Leer a Agamben no es cómodo. No te coloca en una posición confortable. Como lector no te conviertes de inmediato en clase antagonista, ni subalterno ni cualquier otra figura política desafiante con que echarte a la calle feliz de haberte conocido. Sus críticas averiguaciones sobre la realidad no tienen la forma de la receta, ni te proporciona fichas con las que armar un discurso ocasional ni te regala imágenes de propaganda alguna. En realidad, lo que Agamben te ofrece es una arquitectura compleja, un lugar en el que instalarte a pensar, una biblioteca en la que sus arqueologías, lecturas filológicas y excursos te obligan a replantearte las cosas. Sencillamente construye pequeñas estancias para que el pensamiento tenga lugar.
También edificios. Su trabajo mayor, los nueve volúmenes publicados bajo el título de Homo sacer, proponen una relectura total del hecho humano (Auschwitz como paradigma del derecho, la consideración del capitalismo como una religión, los fundamentos teológicos de la economía y la primacía de la liturgia sobre la teología, la producción de formas-de-vida), desarrollando una arqueología que, si bien, bebe directamente de Michel Foucault y su biopolítica, resitúan en el mundo las relaciones de los cuerpos, las palabras y las cosas.

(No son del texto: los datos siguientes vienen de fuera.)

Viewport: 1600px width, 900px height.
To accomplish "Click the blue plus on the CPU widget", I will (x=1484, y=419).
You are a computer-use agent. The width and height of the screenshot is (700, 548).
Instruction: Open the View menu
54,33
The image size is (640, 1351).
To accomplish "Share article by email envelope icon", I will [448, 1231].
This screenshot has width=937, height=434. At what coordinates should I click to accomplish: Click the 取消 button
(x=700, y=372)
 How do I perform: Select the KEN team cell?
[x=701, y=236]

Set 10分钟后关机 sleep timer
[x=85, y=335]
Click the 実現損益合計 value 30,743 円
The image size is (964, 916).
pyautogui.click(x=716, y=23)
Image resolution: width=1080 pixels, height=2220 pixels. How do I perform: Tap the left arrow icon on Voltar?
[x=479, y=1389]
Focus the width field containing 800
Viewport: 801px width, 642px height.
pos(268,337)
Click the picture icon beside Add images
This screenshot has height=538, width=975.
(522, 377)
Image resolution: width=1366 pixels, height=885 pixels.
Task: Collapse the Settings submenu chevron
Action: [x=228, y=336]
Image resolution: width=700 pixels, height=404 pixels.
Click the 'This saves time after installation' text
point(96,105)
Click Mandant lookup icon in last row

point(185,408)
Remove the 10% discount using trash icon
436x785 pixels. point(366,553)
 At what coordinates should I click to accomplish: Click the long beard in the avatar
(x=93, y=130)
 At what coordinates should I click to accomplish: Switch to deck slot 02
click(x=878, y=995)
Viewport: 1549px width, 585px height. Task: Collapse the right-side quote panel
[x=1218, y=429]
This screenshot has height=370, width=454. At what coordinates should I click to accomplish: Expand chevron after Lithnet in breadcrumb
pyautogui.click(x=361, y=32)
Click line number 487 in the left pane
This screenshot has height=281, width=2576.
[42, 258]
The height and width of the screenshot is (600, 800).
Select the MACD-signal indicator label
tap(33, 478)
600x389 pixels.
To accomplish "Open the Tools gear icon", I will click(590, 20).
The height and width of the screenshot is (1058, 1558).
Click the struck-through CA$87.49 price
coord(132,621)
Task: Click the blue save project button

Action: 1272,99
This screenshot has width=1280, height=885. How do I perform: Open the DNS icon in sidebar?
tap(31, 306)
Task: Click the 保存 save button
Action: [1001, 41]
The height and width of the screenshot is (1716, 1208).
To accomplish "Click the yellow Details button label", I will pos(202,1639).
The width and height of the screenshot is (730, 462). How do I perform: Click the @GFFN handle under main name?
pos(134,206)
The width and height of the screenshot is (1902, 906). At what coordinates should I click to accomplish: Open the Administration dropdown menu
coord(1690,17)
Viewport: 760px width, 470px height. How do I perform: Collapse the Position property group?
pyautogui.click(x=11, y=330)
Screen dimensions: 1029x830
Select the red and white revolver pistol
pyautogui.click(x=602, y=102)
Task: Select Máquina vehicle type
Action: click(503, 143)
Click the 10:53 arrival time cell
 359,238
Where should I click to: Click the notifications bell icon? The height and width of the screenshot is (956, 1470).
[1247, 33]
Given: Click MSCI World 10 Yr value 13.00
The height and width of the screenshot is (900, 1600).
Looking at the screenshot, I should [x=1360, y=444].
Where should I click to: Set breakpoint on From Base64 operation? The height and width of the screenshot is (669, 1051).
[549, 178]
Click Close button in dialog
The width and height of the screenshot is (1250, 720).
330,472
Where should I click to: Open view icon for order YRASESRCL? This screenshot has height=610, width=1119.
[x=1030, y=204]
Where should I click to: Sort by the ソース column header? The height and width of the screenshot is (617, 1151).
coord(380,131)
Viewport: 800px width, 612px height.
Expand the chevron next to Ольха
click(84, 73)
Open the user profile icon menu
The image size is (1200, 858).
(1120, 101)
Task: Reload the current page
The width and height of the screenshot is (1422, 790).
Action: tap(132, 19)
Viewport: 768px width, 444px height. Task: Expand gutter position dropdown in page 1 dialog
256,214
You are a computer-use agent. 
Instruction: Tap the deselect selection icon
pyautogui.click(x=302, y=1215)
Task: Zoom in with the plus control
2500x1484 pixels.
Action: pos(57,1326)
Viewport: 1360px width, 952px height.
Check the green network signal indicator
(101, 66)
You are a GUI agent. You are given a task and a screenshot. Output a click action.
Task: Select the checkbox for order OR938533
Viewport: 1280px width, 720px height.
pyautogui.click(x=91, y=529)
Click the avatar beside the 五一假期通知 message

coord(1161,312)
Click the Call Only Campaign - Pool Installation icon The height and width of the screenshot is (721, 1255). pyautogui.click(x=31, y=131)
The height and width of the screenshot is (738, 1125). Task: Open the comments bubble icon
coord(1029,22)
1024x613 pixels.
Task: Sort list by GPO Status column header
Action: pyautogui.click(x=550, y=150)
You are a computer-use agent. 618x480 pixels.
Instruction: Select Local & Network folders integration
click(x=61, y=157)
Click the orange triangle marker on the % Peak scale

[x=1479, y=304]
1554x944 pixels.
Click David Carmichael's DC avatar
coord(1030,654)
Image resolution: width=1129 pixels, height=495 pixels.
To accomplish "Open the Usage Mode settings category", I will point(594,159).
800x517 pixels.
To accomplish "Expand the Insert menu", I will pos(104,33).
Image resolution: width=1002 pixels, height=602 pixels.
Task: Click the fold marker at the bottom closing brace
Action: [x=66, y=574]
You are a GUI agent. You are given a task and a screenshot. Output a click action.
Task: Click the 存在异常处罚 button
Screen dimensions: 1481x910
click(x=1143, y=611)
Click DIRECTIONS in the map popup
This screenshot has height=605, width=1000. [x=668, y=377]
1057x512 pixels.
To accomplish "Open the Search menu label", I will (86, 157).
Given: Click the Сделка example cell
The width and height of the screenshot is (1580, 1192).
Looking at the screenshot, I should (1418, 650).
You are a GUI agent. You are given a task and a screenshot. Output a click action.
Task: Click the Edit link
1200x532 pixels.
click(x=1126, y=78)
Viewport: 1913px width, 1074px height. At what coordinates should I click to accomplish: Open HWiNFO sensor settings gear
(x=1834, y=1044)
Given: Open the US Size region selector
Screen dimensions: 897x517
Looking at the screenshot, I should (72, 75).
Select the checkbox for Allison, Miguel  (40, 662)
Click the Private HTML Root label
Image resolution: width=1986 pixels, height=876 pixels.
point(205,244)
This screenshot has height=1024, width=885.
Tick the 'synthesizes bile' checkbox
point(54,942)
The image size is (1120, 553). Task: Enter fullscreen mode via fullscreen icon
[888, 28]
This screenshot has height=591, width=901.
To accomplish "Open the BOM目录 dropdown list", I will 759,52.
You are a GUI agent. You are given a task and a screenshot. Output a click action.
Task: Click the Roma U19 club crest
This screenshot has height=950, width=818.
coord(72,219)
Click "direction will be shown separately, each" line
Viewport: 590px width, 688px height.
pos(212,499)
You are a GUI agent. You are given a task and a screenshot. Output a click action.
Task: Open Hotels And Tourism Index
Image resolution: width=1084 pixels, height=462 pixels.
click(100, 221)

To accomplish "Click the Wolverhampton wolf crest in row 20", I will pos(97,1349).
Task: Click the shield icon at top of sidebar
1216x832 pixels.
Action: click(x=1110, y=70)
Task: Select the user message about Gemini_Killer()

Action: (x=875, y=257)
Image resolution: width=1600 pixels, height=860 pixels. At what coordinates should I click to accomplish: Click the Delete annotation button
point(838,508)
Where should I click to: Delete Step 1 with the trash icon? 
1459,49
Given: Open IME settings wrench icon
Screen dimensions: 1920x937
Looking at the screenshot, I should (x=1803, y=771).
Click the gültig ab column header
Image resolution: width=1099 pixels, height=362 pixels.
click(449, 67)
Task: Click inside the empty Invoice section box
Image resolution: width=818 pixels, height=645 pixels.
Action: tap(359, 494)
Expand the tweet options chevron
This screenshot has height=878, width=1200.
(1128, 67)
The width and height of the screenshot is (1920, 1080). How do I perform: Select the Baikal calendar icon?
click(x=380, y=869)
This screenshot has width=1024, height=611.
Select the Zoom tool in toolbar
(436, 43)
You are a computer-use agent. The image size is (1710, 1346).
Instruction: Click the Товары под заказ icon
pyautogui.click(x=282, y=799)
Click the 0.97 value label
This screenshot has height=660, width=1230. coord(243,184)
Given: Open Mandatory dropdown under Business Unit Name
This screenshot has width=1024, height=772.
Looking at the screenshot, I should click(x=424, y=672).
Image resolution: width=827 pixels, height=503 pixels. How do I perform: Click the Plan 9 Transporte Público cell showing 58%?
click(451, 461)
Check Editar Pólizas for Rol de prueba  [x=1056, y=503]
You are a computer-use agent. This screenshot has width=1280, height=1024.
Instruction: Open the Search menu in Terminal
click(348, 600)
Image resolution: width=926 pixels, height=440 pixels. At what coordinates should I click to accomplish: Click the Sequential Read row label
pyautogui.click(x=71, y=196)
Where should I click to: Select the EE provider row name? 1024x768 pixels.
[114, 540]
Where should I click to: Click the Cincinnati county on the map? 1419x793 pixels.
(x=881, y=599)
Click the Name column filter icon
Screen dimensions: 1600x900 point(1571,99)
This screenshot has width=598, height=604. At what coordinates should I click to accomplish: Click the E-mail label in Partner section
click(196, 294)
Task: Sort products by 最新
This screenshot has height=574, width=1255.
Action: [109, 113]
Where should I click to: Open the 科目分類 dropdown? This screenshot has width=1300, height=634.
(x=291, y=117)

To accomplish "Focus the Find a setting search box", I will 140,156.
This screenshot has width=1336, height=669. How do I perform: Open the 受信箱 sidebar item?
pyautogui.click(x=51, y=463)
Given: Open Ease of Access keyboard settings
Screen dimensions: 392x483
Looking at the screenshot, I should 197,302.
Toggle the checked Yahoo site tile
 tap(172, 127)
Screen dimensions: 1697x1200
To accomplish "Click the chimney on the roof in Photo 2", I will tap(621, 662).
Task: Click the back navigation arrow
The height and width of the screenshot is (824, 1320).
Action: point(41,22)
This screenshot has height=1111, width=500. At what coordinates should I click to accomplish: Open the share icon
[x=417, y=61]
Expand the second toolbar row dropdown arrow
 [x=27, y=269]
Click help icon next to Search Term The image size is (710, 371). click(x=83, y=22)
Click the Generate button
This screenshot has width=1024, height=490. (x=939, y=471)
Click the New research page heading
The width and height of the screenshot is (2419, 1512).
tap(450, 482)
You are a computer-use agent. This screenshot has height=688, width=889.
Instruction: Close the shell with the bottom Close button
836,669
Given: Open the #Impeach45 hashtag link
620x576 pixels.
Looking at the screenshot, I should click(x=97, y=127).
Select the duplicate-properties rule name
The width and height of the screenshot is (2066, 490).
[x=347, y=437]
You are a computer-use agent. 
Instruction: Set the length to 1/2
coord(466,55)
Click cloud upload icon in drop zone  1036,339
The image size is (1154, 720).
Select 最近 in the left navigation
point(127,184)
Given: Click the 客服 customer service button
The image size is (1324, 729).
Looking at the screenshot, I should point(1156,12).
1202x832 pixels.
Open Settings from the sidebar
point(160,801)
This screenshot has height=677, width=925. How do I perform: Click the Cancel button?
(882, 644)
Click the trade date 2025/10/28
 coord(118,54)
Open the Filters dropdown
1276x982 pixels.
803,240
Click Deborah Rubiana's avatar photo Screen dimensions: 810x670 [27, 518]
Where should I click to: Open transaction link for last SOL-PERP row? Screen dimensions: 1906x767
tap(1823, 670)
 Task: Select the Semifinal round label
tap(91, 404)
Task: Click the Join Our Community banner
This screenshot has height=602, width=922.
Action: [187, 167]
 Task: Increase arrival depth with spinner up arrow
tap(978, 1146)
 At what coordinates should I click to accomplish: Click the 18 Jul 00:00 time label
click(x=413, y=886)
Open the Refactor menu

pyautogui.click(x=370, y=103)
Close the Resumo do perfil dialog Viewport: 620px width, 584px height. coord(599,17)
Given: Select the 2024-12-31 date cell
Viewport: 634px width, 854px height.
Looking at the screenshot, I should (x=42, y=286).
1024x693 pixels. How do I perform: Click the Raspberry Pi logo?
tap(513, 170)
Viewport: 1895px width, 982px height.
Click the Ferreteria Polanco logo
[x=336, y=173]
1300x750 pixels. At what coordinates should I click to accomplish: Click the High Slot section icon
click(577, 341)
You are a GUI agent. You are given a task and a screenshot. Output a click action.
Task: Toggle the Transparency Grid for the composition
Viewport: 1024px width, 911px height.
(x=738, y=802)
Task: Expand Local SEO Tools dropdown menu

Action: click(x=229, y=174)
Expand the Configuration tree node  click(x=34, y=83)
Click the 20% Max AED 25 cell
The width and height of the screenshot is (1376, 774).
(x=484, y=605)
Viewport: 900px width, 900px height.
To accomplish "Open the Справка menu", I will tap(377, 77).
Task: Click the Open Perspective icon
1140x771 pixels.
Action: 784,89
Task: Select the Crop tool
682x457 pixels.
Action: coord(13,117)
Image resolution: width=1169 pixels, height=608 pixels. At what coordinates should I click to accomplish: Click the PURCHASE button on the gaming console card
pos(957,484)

Su relectura de lo sagrado le lleva a redefinir el contrato del hombre con los hechos materiales. De la mano de una óptica benjaminiana, podíamos decir, del legado de Aby Warburg, entiende que las imágenes y el arte son parte de ese contrato. Los efectos de esta mirada legal sobre las cosas son determinantes. Así la iconoclastia del DAES es una suerte de idolatría o, como intento reflejar en la exposición Sacer, el martirio de las cosas, la destrucción de imaginería de nuestra Guerra Civil responde a la misma religiosidad, a la misma economía que las sacaba en procesión, con tanta fiesta y tanto gozo.